I downloaded 2 parts of the workflow (incl. the job posting data):
(1) How to build your FAISS vector store db
(2) How to build you ChatApp that give you answers form you db
I also download the job posting data hosted on kaggle that comes with this demo:
In the orginal article demo, you have only added “description” to the “FAISS Vector Store Creator” node.
To try to addon to the functionality of this chatbot, what i did was that i added a few more columns to the “FAISS Vector Store Creator” node. I selected, “Company”, “Title”, “Description” and “Location”. Then i re-run to get a new model file.
The only change i did to the workflow 2 demo to get this outcome was that i change the “Open AI Chat Model Section” to “GPT-4” and the Max response length (token) to 2000.
The reason that i am doing this is i would like to try this AI Chatbot Q&A on a large set of my personal data. And there will be more than 1 column that i would need to include into the FAISS Vector Store Creator.
From my demo as you can see in the screen recording, it looks like that AI Chatbot is not refering or referecing any data in the ventor store.
Anyone who has susscfully created an AI chatbot that can read data from multiple columns in a csv file for Q&A “fairly accurately”, please let me know the tips and tricks you have used and anything to look out for.
Hi @bluecar007 , thanks for checking our material and nice that you’re experimenting with GenAI in KNIME!
To answer your question:
Good news: in the current configuration, the workflow works exactly like it’s expected.

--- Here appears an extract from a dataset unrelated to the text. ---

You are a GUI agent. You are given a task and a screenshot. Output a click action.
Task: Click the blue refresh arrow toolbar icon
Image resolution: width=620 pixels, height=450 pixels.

We just wanted to retrieve job descriptions - we were not interested in locations or other details.
Let the agent use other metainfo: If you want the chatbot to also be able to answer questions about job location or other details (mind that company name is not a very informative column in this dataset, as it contains only a numeric code, so I would not expect interesting results), you need to:
Add additional columns as metadata in the Vector Store Creator node (like you did already).
In the chatbot workflow, you need to let the agent know that now there are more meta information it should be using to answer questions. To do that, you’d need to add an additional Vector Store to Tool node, and select “Retrieve sources from documents” where you have to specify the metadata column with locations. It’s also important to add a meaningful tool name and description, both hinting at the fact that this tool is now specialized in job location.

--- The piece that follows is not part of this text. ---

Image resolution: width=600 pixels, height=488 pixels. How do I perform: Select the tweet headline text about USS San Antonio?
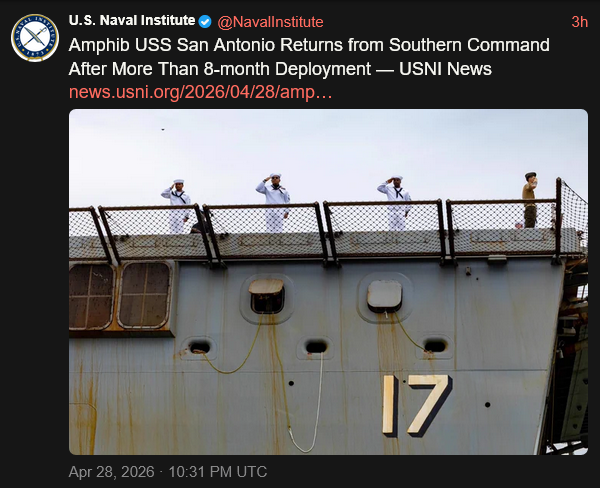tap(309, 57)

Concatenate the two tools using the Tool Concatenator node, and pass it to the ChatApp component (see screenshot below with edits in green annotation).
Important: mind that it might be needed to select a more powerful model in the OpenAI Chat Model Connector node to allow for larger context windows (e.g., GPT4o).
At this point, the agent finally knows where to look for information about the job locations and can answer your questions also on this (see screenshot below)
What I have just described is one option to address your question and to further customize the answer of your chatbot - making it more transparent how the agent uses tools to look for info.
Another option could be to wrangle the initial knowledge base, so that the “description” column would include directly info about the location and other details you’re interested in, and then just use that enriched “description” column to create the Vector Store. The workflow of the chatbot would then stay like in the original version, except that in the Vector Store to Tool node, you might want to enhance the tool descriptions a bit.